Les flux et déracinements sont un des sujets majeurs dans le monde aujourd'hui. En découle tout le débat sur la migration et l'intégration. Je préfère voir cette situation de l'intérieur, à travers le point de vue des réfugiés. Je pense que les enfants et les jeunes adolescents de ces familles de migrants sont la clef de tout cela. Ils sont dans une situation si vulnérable, soumis à de nombreuses influences, à l'extrémisme religieux ou politique par exemple. Mais ils sont également comme je vous l'ai dit des médiateurs entre la culture de leurs parents et la nouvelle société dans laquelle ils vivent.

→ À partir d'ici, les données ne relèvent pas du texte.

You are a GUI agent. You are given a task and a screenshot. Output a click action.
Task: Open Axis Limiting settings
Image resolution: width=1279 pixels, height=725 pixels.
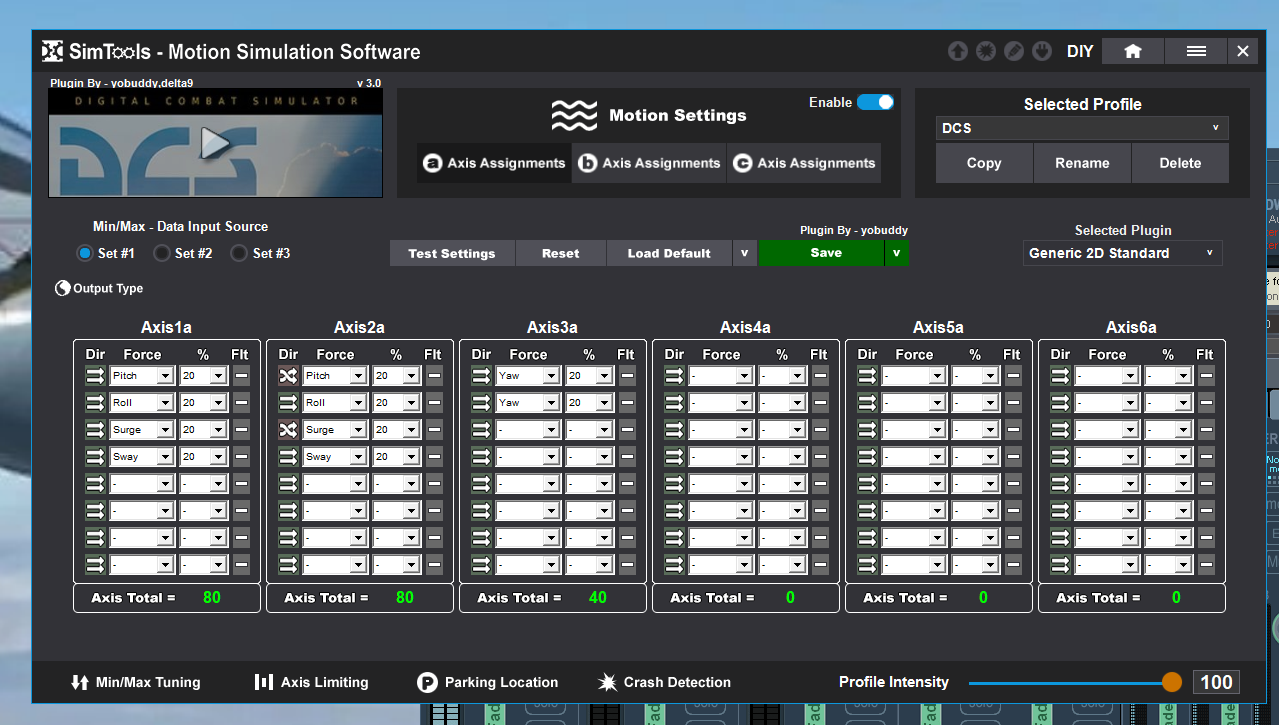tap(311, 682)
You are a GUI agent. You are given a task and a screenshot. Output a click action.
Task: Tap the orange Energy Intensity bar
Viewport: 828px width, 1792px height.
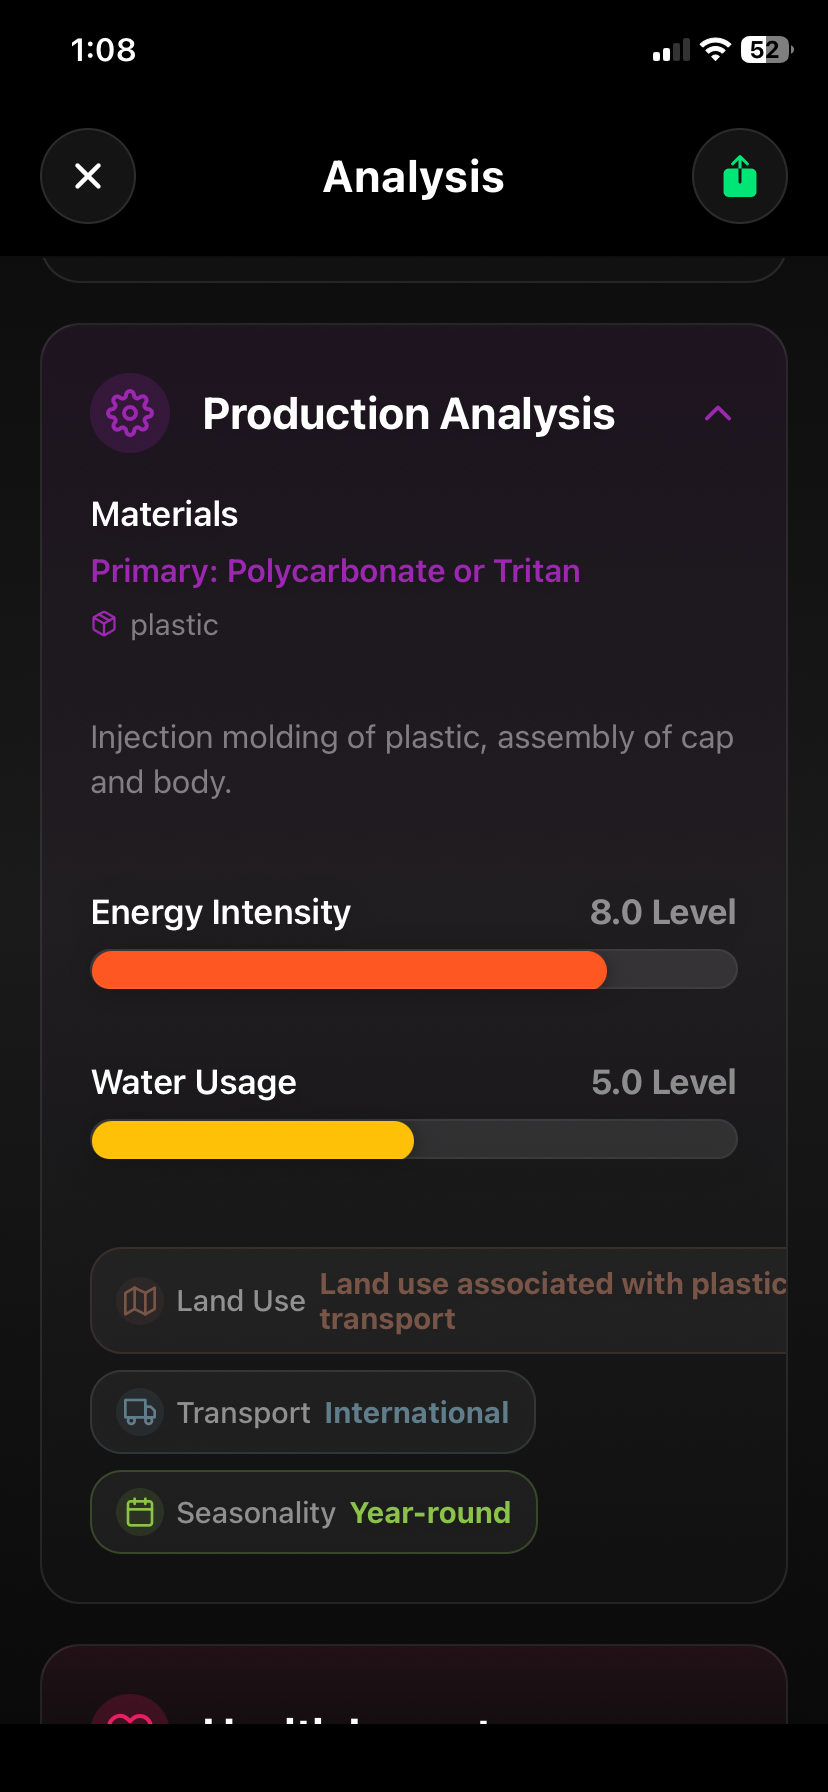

Quels sont vos réalisateurs favoris ?

Les frères Dardenne font partie de mes réalisateurs préférés. Je pense que La Promesse sera pour toujours l'un de mes films préférés. J'admire vraiment leur cinéma profondément humaniste, la force morale de leurs histoires, leur simplicité brillante. J'adore les films de Mahamat Saleh Haroun, plus particulièrement Daratt. Fish Tank d'Andrea Arnold est un de mes préférés de tous les temps. Ce sont tous des réalisateurs qui nous confrontent de façon brute, en apparence simple mais très puissante, à ce que c'est d'être humain.

Quels sont vos projets ?

Je n'en suis qu'aux prémices mais j'ai quelques idées. Mais ce sera encore de la fiction avec des éléments de documentaire, c'est certain.

Entretien réalisé le 3 juillet 2014.